We also invite any of you to collaborate with us. Consider this presentation an open invitation. Our test case was a letter of Shenoute entitled Abraham Our Father, and we’ve since expanded to include another unnamed text by Shenoute (known as Acephalous Work 22 or hereafter A22), some Sahidic Sayings of the Desert Fathers, two letters of Besa, and a few chapters of the Gospel of Mark.

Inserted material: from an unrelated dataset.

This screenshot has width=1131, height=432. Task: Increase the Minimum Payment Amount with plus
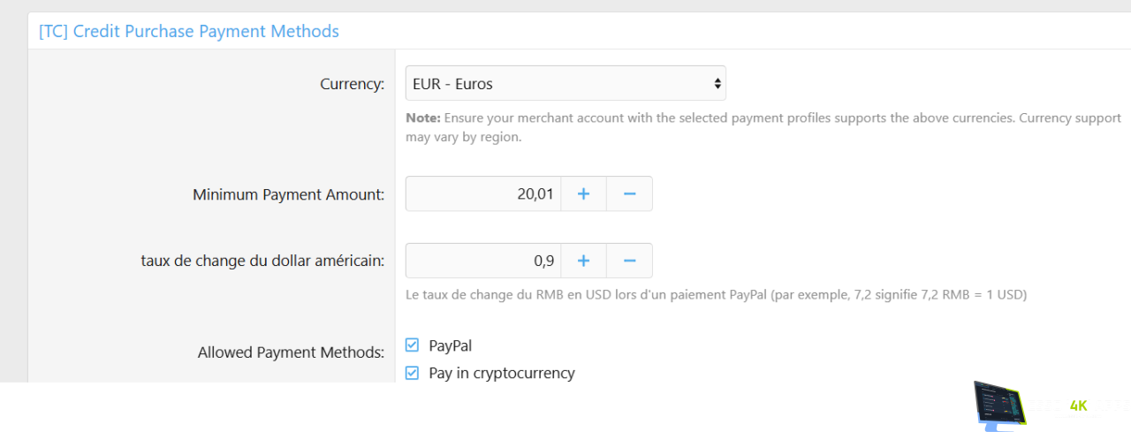click(x=583, y=194)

I’ve entitled this paper, “Tagging Shenoute” for two reasons. First, “tagging” refers to the process of annotating a text. To conduct any kind of search or computational work on a corpus of documents, you need to mark them up with annotations, sometimes called “tags.” They might be as simple as tagging an entire document as being authored by Shenoute, or as complex as tagging every word for its part of speech (noun, verb, article, etc.) or its lemma (the dictionary headword for words that have multiple word forms) Second, because the pun with the child’s game of tag was too rich to pass up. The Abba himself disdained children’s play and admonished the caretakers of children in his monastery not to goof around:

As for some people who have children who were entrusted to their care, if it is of no concern to them that they live self-indulgently, joking with them, and sporting with them, they will be removed from this task. For they are not fit to be entrusted with children. It is in this way also with women who have girls given to them.”

Shenoute, Canons vol. 9, DF 186-87 in Leipoldt 4:105-6

And finally, I was inspired by a conversation between two senior Coptic linguists at the Rome 2012 Congress for the International Association of Coptic Studies. When I told them about our nascent project, one replied something along the lines of, “I would not dare to think that Shenoute would allow himself to be tagged!” And the riposte from the other: “And I would not presume to speak for Shenoute!” All of this is to subversively suggest, that despite Shenoute’s own words, he can be fun. While annotation is serious work, there is also an element of play: playing with the data, and pleasure in the text.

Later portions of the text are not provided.